## GOAL
Render every line of the entries below as a Markdown table with two columns, No. and Text, giving each line its row number and omitting blank lines.

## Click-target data
•••
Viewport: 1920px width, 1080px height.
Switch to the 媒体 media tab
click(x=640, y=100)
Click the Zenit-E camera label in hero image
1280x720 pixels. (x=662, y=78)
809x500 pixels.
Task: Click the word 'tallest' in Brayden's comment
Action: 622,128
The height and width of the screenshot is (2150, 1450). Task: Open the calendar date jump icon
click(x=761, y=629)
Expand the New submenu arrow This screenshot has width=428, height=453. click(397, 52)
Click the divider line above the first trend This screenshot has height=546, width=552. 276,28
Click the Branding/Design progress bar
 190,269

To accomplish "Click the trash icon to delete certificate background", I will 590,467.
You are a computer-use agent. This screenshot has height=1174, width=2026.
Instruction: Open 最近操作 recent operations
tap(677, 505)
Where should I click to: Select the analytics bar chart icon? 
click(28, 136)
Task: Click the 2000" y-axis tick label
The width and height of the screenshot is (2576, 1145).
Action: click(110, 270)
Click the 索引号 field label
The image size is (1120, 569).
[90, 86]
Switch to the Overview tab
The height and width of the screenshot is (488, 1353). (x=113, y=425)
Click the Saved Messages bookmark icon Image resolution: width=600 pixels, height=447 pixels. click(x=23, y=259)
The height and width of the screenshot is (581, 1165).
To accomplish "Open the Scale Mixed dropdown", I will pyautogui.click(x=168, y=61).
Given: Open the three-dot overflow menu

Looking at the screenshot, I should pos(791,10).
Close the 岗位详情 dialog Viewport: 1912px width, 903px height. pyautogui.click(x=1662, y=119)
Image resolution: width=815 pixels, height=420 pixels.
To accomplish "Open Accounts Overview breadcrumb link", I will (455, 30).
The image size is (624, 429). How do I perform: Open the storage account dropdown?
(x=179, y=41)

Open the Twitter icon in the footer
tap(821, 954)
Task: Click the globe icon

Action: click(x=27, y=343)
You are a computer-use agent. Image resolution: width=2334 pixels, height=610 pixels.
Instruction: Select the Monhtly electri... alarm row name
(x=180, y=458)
•••
## REPLY
| No. | Text |
|---|---|
| 1 | Viewport: 1920px width, 1080px height. |
| 2 | Switch to the 媒体 media tab |
| 3 | click(x=640, y=100) |
| 4 | Click the Zenit-E camera label in hero image |
| 5 | 1280x720 pixels. (x=662, y=78) |
| 6 | 809x500 pixels. |
| 7 | Task: Click the word 'tallest' in Brayden's comment |
| 8 | Action: 622,128 |
| 9 | The height and width of the screenshot is (2150, 1450). Task: Open the calendar date jump icon |
| 10 | click(x=761, y=629) |
| 11 | Expand the New submenu arrow This screenshot has width=428, height=453. click(397, 52) |
| 12 | Click the divider line above the first trend This screenshot has height=546, width=552. 276,28 |
| 13 | Click the Branding/Design progress bar |
| 14 |  190,269 |
| 15 | To accomplish "Click the trash icon to delete certificate background", I will 590,467. |
| 16 | You are a computer-use agent. This screenshot has height=1174, width=2026. |
| 17 | Instruction: Open 最近操作 recent operations |
| 18 | tap(677, 505) |
| 19 | Where should I click to: Select the analytics bar chart icon?  |
| 20 | click(28, 136) |
| 21 | Task: Click the 2000" y-axis tick label |
| 22 | The width and height of the screenshot is (2576, 1145). |
| 23 | Action: click(110, 270) |
| 24 | Click the 索引号 field label |
| 25 | The image size is (1120, 569). |
| 26 | [90, 86] |
| 27 | Switch to the Overview tab |
| 28 | The height and width of the screenshot is (488, 1353). (x=113, y=425) |
| 29 | Click the Saved Messages bookmark icon Image resolution: width=600 pixels, height=447 pixels. click(x=23, y=259) |
| 30 | The height and width of the screenshot is (581, 1165). |
| 31 | To accomplish "Open the Scale Mixed dropdown", I will pyautogui.click(x=168, y=61). |
| 32 | Given: Open the three-dot overflow menu |
| 33 | Looking at the screenshot, I should pos(791,10). |
| 34 | Close the 岗位详情 dialog Viewport: 1912px width, 903px height. pyautogui.click(x=1662, y=119) |
| 35 | Image resolution: width=815 pixels, height=420 pixels. |
| 36 | To accomplish "Open Accounts Overview breadcrumb link", I will (455, 30). |
| 37 | The image size is (624, 429). How do I perform: Open the storage account dropdown? |
| 38 | (x=179, y=41) |
| 39 | Open the Twitter icon in the footer |
| 40 | tap(821, 954) |
| 41 | Task: Click the globe icon |
| 42 | Action: click(x=27, y=343) |
| 43 | You are a computer-use agent. Image resolution: width=2334 pixels, height=610 pixels. |
| 44 | Instruction: Select the Monhtly electri... alarm row name |
| 45 | (x=180, y=458) |